◆ **Text segment**:
· · · · · · ·

The dangerous default position of those of us who are getting older is to nostalgically assert that today’s political leaders are not up to scratch with those who preceded them.

In puzzling over the dearth of leadership in Europe, and generally in the Western world, how easy it would be to sound like Statler or Waldorf, the cantankerous characters who made their first balcony appearance on The Muppet Show in 1975. From the safety of the balcony, Statler and Waldorf delighted in jeering and heckling the entire cast of characters.

And then comes along a man like Ukrainian President Volodymyr Zelenskiy to prove that circumstances can still produce great leaders while the war crimes of Russian President Vladimir Putin’s army starkly remind us that the first duty of a nation’s leader is to ensure the security and defense of their people.

Mr. Zelenskiy’s extraordinary courage teaches us a great deal, sharply recalling much that has been forgotten.

His example may even be capable of creating a renaissance in political leadership.

I asked myself what qualities make for a good leader. And along came Ukraine’s president.

Even at this late hour what has occurred in Ukraine may force the weak and windy to consider whether they have fallen into the byzantine trap of arguing among themselves, as Constantinople and Byzantium were about to fall, about the gender of angels. The politics of peripheral concerns looks like self-indulgence of a high order when set alongside the scarred faces of civilians fleeing the carnage in their Ukrainian cities.

The marginal and fringe obsessions that have become the preoccupation and staple of political discourse and ideology suddenly look largely irrelevant as a sovereign state continues its fight for its survival.

Before the invasion of Ukraine, this essay was going to be on the dearth of political leadership and, in asking whether its absence matters, my conclusion is that it certainly does. I asked myself what qualities make for a good leader. And along came Ukraine’s president.

The English writer, C.S. Lewis, in “The Abolition of Man, concluded that inadequate education creates “men without chests.” It’s a description that fits too many people in leadership positions today.

Are we – should we – be forming tomorrow’s leaders and investing in young men and women who need formation? Should we be giving them something other than politically correct wokeness – equipping them with political courage rather than political correctness?

But there is only so much that can come out of a textbook.

Adversity shapes character

Never neglect the interplay between circumstances and leadership – where skills and judgment are honed, in the university of adversity and from which leaders emerge because of the strength of character shaped in adverse conditions.

· · · · · · ·

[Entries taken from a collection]

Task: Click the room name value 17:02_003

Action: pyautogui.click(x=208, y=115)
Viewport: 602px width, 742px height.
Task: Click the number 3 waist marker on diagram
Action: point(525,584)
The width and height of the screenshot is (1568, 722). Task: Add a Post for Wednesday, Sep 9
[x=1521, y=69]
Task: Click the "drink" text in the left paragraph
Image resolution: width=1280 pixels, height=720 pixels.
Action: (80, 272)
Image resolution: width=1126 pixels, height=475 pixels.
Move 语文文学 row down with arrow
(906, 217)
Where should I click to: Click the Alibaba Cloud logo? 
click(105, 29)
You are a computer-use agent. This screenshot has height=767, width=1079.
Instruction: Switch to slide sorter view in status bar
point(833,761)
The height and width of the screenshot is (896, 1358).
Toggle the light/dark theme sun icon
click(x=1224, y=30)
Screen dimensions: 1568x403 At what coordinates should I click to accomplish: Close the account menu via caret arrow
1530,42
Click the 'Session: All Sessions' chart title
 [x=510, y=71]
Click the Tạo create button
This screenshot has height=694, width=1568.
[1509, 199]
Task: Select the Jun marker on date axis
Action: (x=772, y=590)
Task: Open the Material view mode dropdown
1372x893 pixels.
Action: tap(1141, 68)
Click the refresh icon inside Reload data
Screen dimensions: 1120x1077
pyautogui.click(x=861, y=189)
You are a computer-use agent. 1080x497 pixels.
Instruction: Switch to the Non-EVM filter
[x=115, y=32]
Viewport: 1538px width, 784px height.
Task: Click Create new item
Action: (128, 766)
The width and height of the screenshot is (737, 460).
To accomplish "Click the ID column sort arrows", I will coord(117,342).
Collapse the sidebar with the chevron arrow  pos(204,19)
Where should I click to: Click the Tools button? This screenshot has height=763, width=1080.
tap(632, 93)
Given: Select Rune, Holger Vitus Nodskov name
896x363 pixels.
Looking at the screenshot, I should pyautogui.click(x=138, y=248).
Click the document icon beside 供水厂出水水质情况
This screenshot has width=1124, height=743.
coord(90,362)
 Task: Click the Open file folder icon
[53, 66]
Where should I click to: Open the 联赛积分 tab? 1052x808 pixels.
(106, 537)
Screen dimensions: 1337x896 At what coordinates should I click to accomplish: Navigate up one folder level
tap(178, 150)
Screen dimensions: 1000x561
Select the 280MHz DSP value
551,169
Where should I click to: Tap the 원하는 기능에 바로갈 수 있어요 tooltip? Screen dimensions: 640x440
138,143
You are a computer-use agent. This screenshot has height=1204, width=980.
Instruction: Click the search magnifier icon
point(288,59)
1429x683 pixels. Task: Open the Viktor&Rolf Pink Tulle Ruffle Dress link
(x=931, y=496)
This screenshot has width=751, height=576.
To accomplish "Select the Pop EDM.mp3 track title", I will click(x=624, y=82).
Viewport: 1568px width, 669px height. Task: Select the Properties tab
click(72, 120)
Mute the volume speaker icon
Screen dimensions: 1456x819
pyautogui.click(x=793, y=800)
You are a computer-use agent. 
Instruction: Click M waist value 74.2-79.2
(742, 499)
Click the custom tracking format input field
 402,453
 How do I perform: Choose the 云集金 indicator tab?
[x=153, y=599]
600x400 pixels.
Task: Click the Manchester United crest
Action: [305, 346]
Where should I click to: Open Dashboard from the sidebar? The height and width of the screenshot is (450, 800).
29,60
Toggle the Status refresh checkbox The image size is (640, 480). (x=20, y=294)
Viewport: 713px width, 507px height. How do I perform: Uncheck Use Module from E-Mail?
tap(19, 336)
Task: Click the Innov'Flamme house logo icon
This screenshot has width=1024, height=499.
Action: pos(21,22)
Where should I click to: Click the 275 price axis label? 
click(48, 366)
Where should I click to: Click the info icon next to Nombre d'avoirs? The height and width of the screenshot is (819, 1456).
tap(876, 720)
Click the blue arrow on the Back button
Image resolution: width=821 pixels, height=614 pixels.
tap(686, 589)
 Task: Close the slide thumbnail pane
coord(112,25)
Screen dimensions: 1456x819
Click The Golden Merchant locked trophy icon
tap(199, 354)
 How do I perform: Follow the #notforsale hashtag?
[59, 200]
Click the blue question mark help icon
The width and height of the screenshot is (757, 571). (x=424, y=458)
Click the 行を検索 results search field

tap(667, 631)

· · · · · · ·

◆ **Objective 1**:
Please list every real person named in the essay on political leadership.
◆ **Objective 2**:
Carry on the essay on political leadership from its last sentence.

◆ **Output 1**:
Volodymyr Zelenskiy, Vladimir Putin, C.S. Lewis

◆ **Output 2**:
Harold Macmillan, the British prime minister from 1957 to 1963, when asked what factors shape political careers replied, “events dear boy, events.” And, since ancient times, our history books have described events that have made or broken leaders.

The accounts are littered with examples of good and wise leaders – and plenty of examples of their opposites.

For every Cicero, there was a Caligula – the Roman emperor who in four short capricious and inept years undermined the Empire.

For every Aristotle, there was a succession of Greek tyrants.

Towering 20th-century figures

In Europe, we can call up the memory of towering figures such as Bismarck and Gladstone, or from the 20th century, singular leaders such as Winston Churchill, Franklin D. Roosevelt, Konrad Adenauer, Charles de Gaulle, Alcide de Gaspari, John and Robert Kennedy, Margaret Thatcher and Ronald Reagan (who Mr. Zelenskiy says inspired him).

But we can hardly overlook the murderous ideologies of powerful leaders such as Hitler, Stalin and their contemporary imitators today – in the fast-growing authoritarian states – from Belarus to Turkey, from North Korea to Iran and which, modeled on the tyrannical leadership of Mr. Putin and Chinese President Xi Jinping, threaten their own citizens, their neighbors and world order.

Yes, we can summon the ghosts of America’s founding fathers, George Washington, Thomas Jefferson, James Madison, Benjamin Franklin and the rest, but we must also summon up the ghosts of the world’s other superpower.

In China, where between 1958 to 1962, in entrenching communism, historians estimate that Mao Zedong and his Chinese Communist Party were responsible for 45 million people losing their lives – making it the biggest mass murder ever recorded. By contrast, I often think of the bravery of the solitary “tank man” who stood in 1989 in an act of defiance in front of a column of CCP tanks in Tiananmen Square. That was sacrificial leadership of a very high order.

In “The Oak and the Calf,” reflecting on the sort of leaders who had condemned him to the Soviet Union communist gulags, Aleksandr Solzhenitsyn – a one-man resistance movement against communism – asked: “When our purpose in life is almost overwhelmed by the external circumstances of life, how do we cope? What sources of strength can we call on? Does character matter?”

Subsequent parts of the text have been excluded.